Каймакам Табари в самом деле ждал. Он видел, что глупый кади окончательно сбит с толку, но знал – муфтий понимает, чего следует ждать, и все же молчит, чтобы унизить своего начальника. Но деньги, в которых нуждался Табари, были под контролем муфтия, так что именно каймакаму пришлось проглотить свою гордость и сказать: «Мне пришло в голову…» – и, когда он произнес эту универсальную для турецкой продажности фразу, даже тупой кади понял, о чем идет речь.
– Мне пришло в голову, – повторил Табари, – что, поскольку мы трое согласны – еврей не должен получить земли, я лучше сообщу обо всем мутасарифу в Акке.
Муфтий был упрям, но, когда дело касалось защиты его мусульман, становился серьезен. Он с презрением посмотрел на увертливого каймакама, и Табари пришлось продолжить переговоры:
– Но обращение в Акку потребует от меня денег.
– Сколько? – презрительно спросил муфтий.
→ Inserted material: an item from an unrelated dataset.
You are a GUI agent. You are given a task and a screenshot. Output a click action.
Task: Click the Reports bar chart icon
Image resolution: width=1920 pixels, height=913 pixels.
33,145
– Тридцать английских фунтов, – не моргнув глазом ответил Табари. Увидев, как побледнел кади, он вежливо добавил: – Я говорю об английских деньгах, потому что знаю – ты украл более сорока фунтов у последней группы паломников в Капернауме.
Пока муфтий смотрел на правителя, его красное лицо стало багровым. «Это возмутительно, – думал муфтий, – когда к тебе таким образом относится араб, играющий роль турка». Более того – если он все же даст Табари тридцать фунтов, лишь малая часть из них попадет в Акку. У него вспыхнула дикая мысль: а почему бы и не дать Табари эти тридцать фунтов, подождать, пока он украдет половину, а затем сообщить мутасарифу в Акке, сколько Табари похитил у него? Таким способом он может вообще избавиться от Табари – а уж это-то стоит тридцати фунтов.
Кади не мог уловить его мыслей. Лучшее, на что он был способен, – это как можно дороже продавать свои юридические решения, а затем делиться с каймакамом, и замысел ловушки, которую можно подстроить в Акке, был выше его понимания. Но зато он не испытывал никаких моральных угрызений; к удивлению всех присутствующих, он повернулся к Табари:
– Каймакам Табари, если вы позволите еврею купить землю за стенами города, он доставит сюда других евреев, чтобы они работали на этой земле, а если им это удастся, то за ними явятся другие евреи и скоро мы, бедные мусульмане… – Он с отчаянием махнул рукой, словно пытаясь отмахнуться от неизбежности.
– О, я полностью с вами согласен! – возбужденно вскричал Табари. – Поэтому-то я и надеюсь найти деньги для Акки!
– Сможет ли мутасариф вынести решение? – спросил муфтий, против своей воли втягиваясь в обсуждение на этом уровне.
– Конечно! – со всей серьезностью заверил Табари, вспоминая при этих словах, что еще два года назад бумаги начали свой путь из Табарии в Акку, оттуда в Бейрут и дальше в Истанбул. К этому времени решение уже конечно же принято, и где-то по цепочке в обратный путь движется фирман султана. Теперь европейские правительства настаивают на введении более либеральных законов о земле по всей империи, и если султан даст привилегии русским и англичанам, то же самое он должен будет сделать и для евреев. «Так что, если я хочу получить от кади и муфтия свой бакшиш, то лучше сделать это сейчас же, прежде чем они узнают, что решение султана не в их пользу».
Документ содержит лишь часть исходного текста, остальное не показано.